All the time is spent in the function that evaluates one iteration of
a given CA. It examines each cell and its neighbors and, based on the
values found, updates the cell to be white or black. Here is the code,
followed by an explanation of what it's doing. I'm looking for any
suggestions on making this faster. Prettier helps too but not at the
expense of speed.
http://hpaste.org/4151#a0
I represent the automata as an array of integers, where each bit
represents a cell. Automata 'wrap' around, so marching through the
array and determing the value of all neighbors is tricky around the
edges. My goal was to minimize conditionals as much as possible and to
avoid any "modulo" arithmetic. I wanted to use straightforward array
access.
My implemention uses three functions: fill, fillS and fillE. Each
evalutaion of fill will determine the new values for cells represented
by the current array element. fill handles two conditions - when the
array element being examined is the last element or when it is not.

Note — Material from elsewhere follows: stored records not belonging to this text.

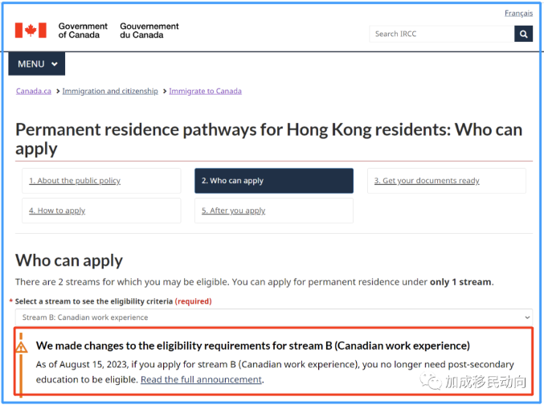Follow the Canada.ca breadcrumb link
The width and height of the screenshot is (544, 409).
click(x=33, y=91)
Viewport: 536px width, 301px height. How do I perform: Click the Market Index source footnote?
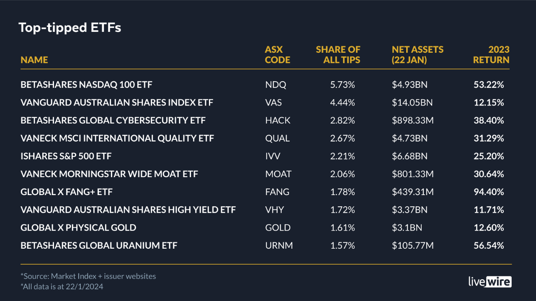point(88,276)
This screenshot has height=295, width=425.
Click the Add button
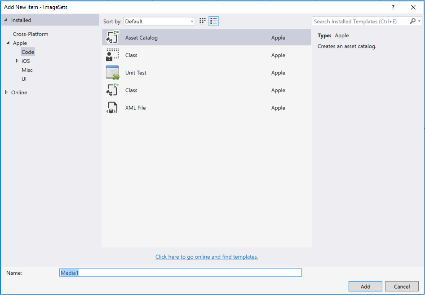(365, 286)
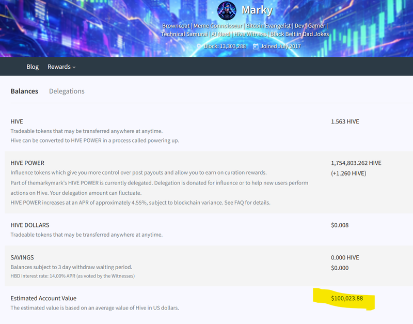Switch to the Delegations tab
The image size is (413, 324).
point(67,91)
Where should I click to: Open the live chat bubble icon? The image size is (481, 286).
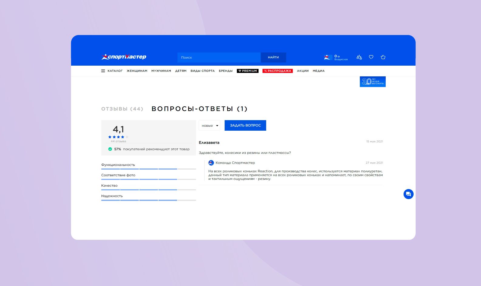pos(408,194)
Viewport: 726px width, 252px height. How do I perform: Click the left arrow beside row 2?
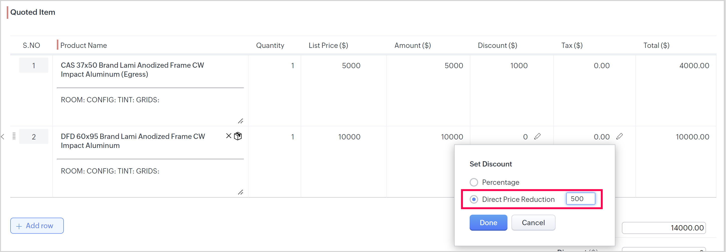[x=3, y=137]
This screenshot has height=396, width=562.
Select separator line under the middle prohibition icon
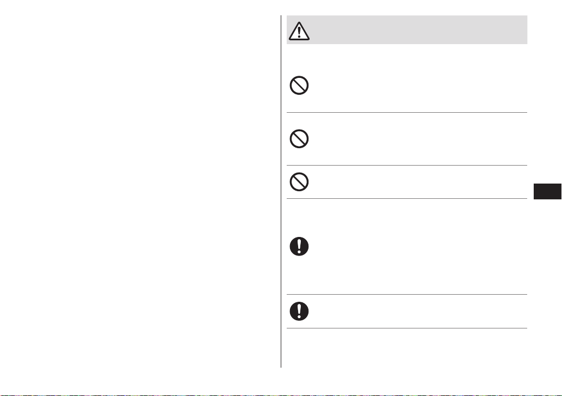pyautogui.click(x=407, y=166)
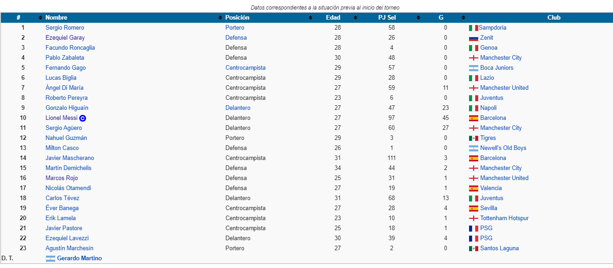Click the Russian flag next to Zenit

pos(473,38)
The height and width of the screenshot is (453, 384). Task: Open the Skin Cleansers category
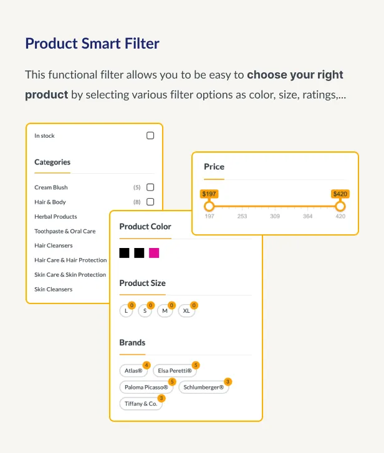point(53,289)
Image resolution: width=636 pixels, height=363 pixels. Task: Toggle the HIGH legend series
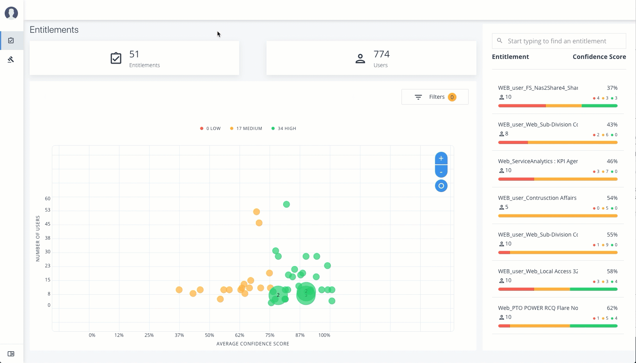click(x=284, y=128)
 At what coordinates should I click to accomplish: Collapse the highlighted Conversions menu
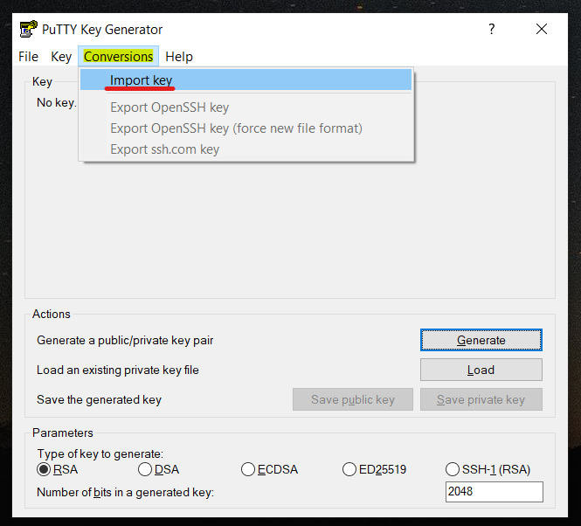pos(118,57)
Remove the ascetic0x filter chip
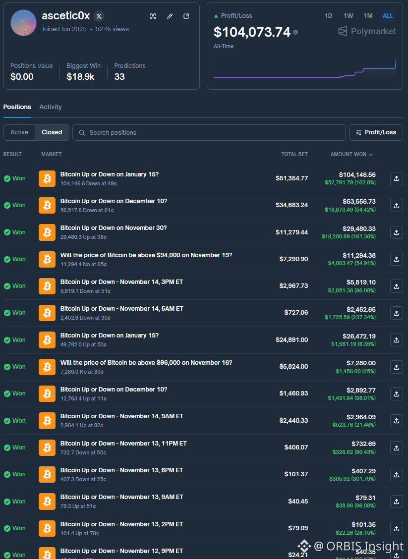 pos(99,15)
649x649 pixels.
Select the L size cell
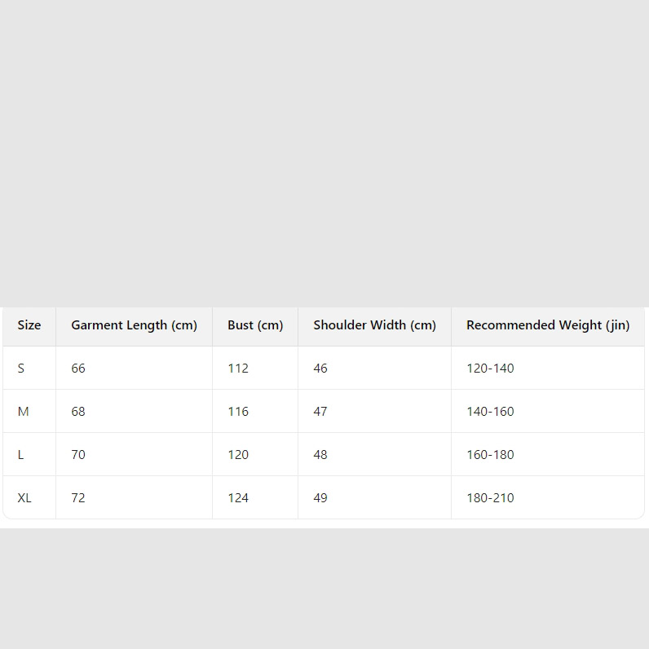[21, 455]
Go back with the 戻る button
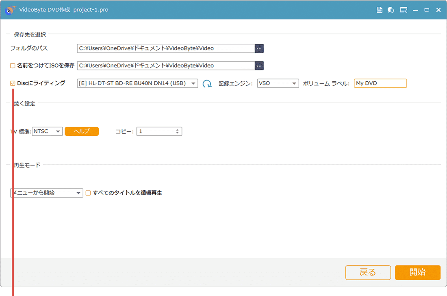This screenshot has height=296, width=447. coord(368,272)
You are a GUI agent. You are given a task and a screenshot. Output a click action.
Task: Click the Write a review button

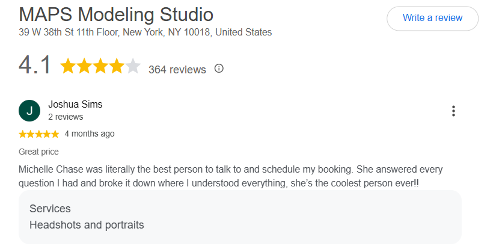pos(432,18)
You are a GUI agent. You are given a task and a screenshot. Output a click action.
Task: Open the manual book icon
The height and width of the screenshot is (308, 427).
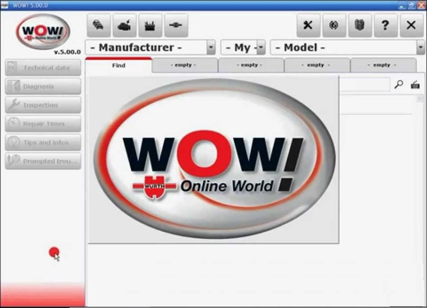coord(360,26)
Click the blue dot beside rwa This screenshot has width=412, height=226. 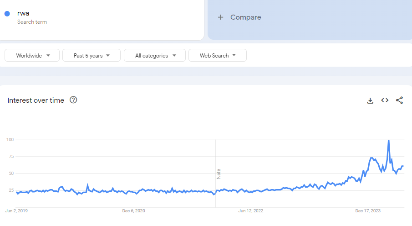(x=7, y=14)
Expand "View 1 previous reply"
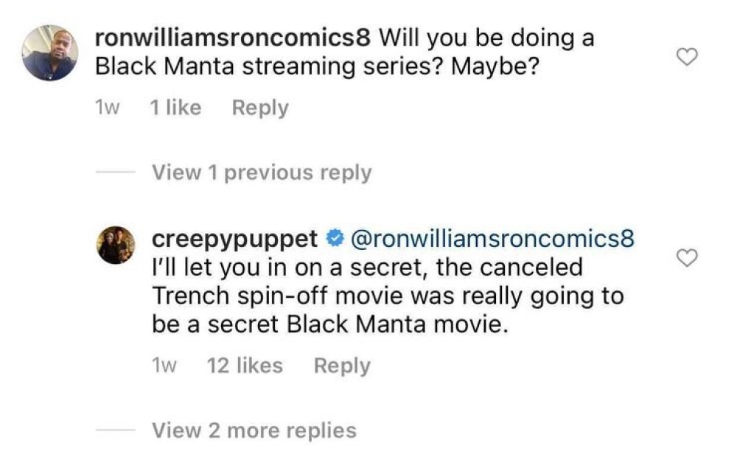This screenshot has width=737, height=460. click(261, 173)
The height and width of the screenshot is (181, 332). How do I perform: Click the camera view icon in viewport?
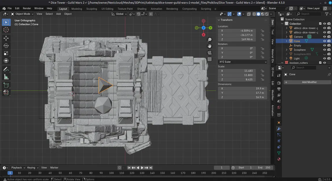[210, 53]
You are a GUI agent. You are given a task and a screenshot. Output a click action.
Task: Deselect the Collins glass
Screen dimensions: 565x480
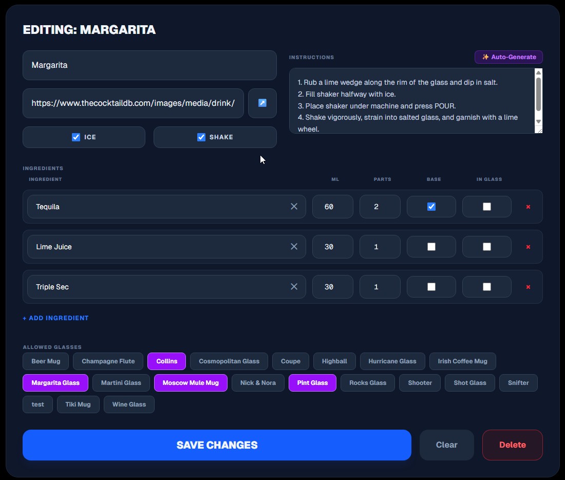click(166, 361)
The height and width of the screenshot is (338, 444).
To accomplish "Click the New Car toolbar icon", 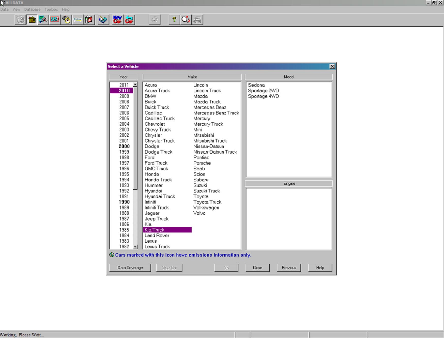I will click(117, 20).
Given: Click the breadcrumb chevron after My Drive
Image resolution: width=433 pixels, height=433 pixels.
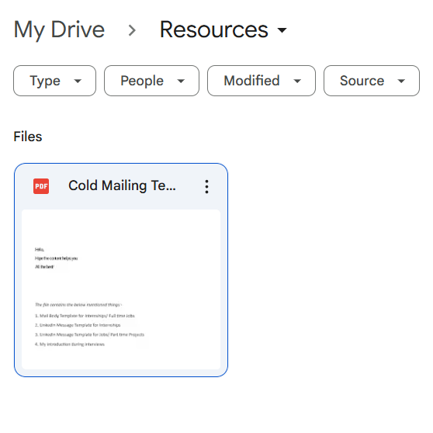Looking at the screenshot, I should pos(132,30).
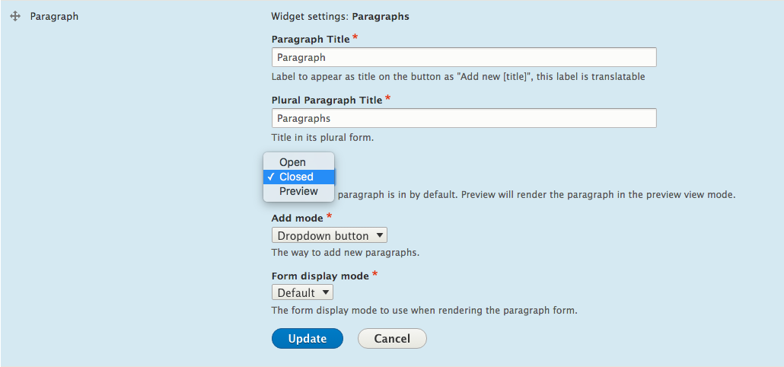Click the drag handle beside Paragraph row

15,16
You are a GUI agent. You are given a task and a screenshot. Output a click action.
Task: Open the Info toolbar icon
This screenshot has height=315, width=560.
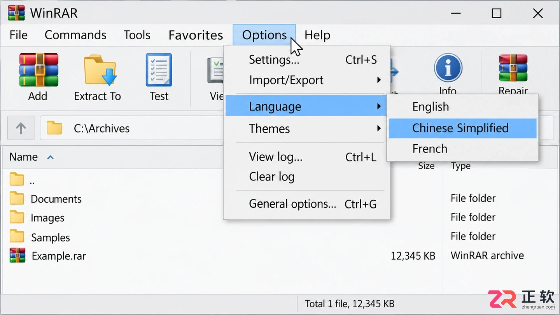[x=448, y=68]
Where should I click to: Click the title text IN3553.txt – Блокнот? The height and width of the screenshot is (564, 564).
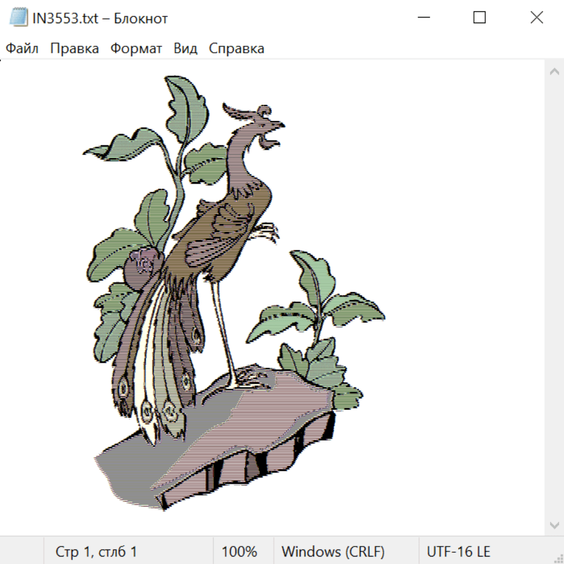(100, 18)
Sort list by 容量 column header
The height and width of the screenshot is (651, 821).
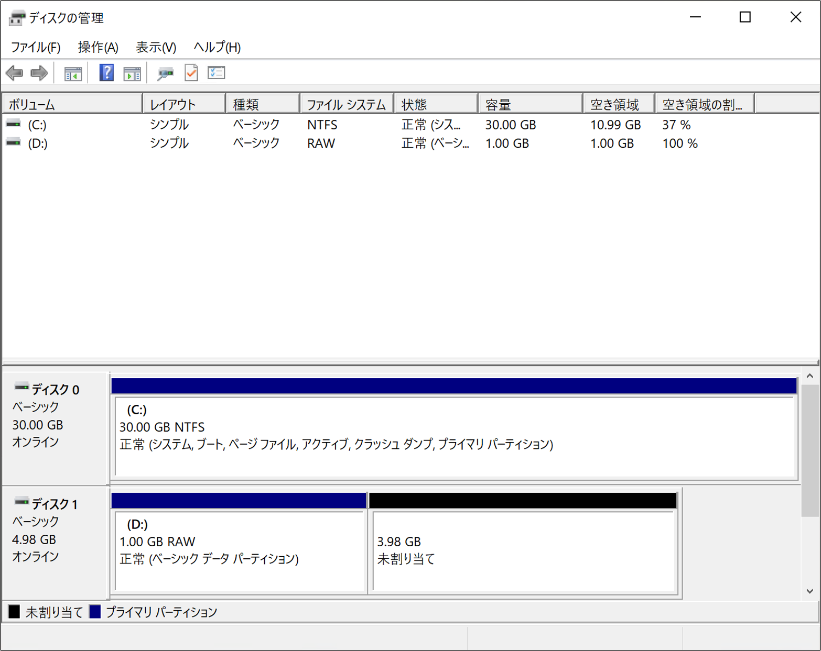coord(530,105)
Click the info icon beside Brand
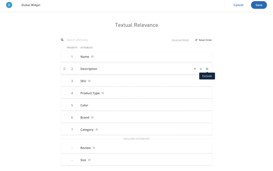273x171 pixels. 92,117
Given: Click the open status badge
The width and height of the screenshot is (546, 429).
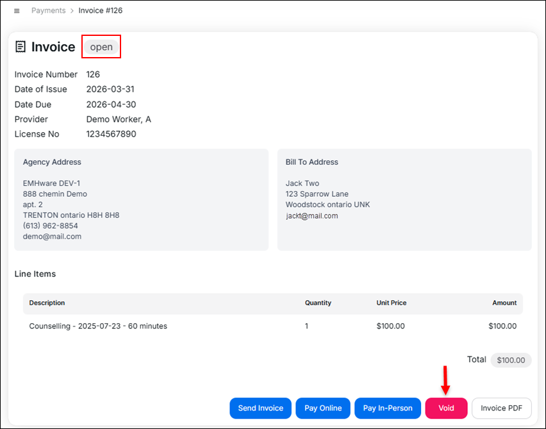Looking at the screenshot, I should coord(101,47).
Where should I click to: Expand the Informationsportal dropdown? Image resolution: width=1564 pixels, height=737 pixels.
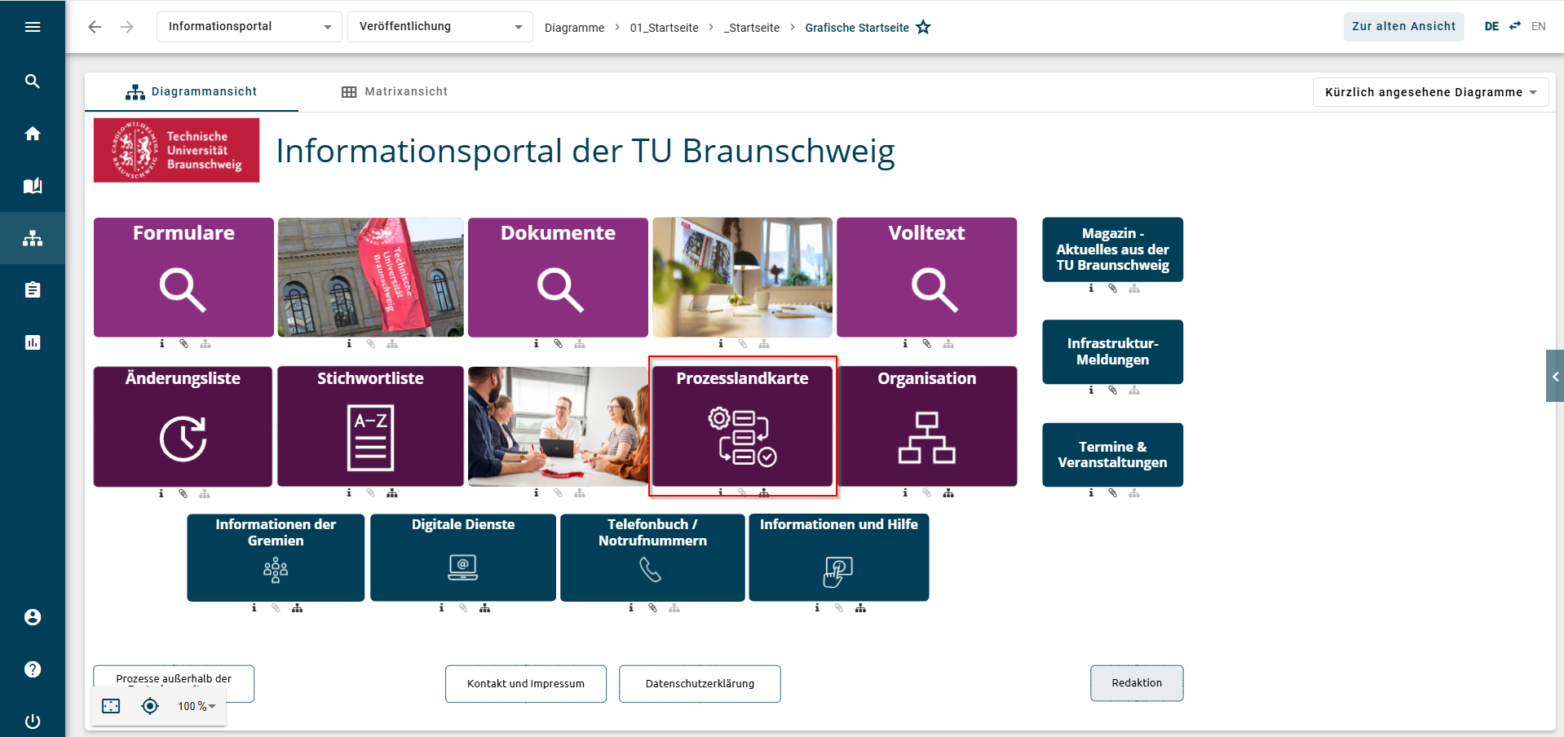tap(250, 27)
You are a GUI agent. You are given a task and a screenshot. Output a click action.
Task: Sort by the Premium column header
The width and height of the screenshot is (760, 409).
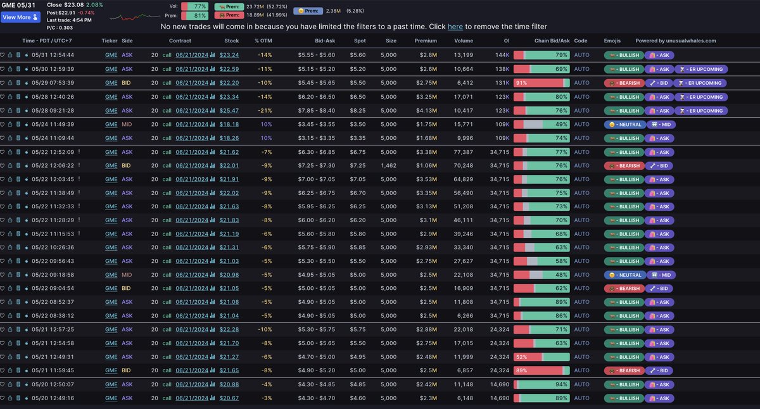click(426, 40)
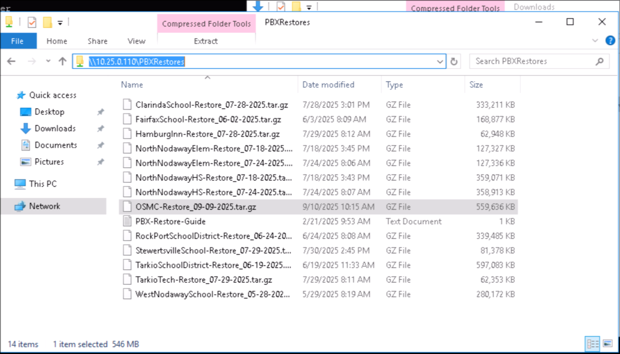620x354 pixels.
Task: Open Explorer Help question mark icon
Action: click(x=610, y=41)
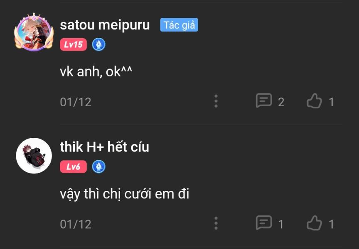Tap the reply count 2 on the first comment

(x=281, y=102)
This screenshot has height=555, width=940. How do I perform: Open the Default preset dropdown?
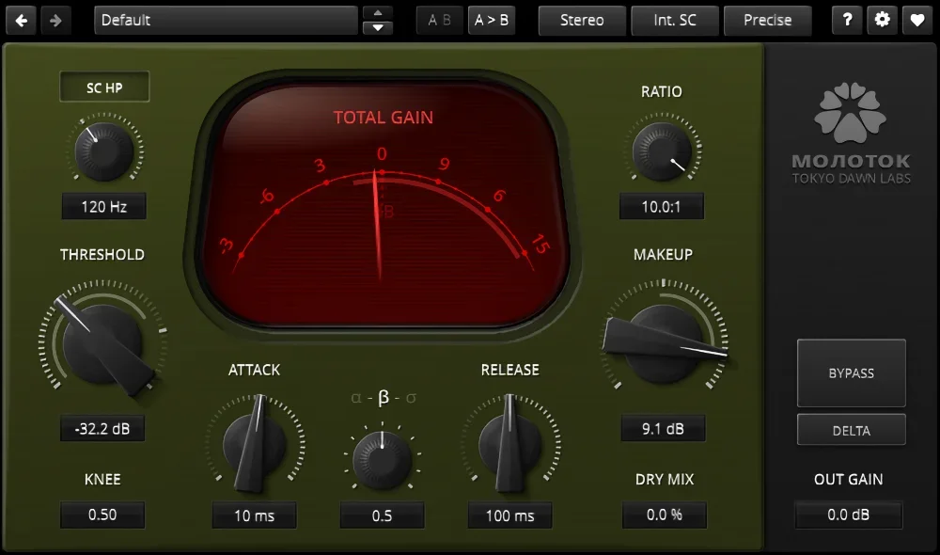[x=226, y=20]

It
calls fillS with appropriate arguments, the results of which become
the value for the integer in the current array position.
fillS then handles two conditions - when the "neighborhood" of the bit
being examined crosses to the "next" array element and when it does
not. When the "neighborhood" crosses to the next array element, fillE
is called. fillE finishes determining the values for the remaining
cells in the integer and returns, ending the current evaluation.
There are some other details in the code (for example firstRule) which
could be made faster and/or cleaner, but their contribution is far
outweighed by the fill function.
If there is one thing I'm happy about, its the memory performance of
this code. It runs in a constant 7 - 10MB of memory, even when I'm
doing 100 generations with 100 rules and 100 CAs. Each CA is evaluated
for 250 steps, which means every generation does 2.5M steps. That kind
of memory usage is pretty sweet.
Thanks in advance to those willing to take the time to look at this code!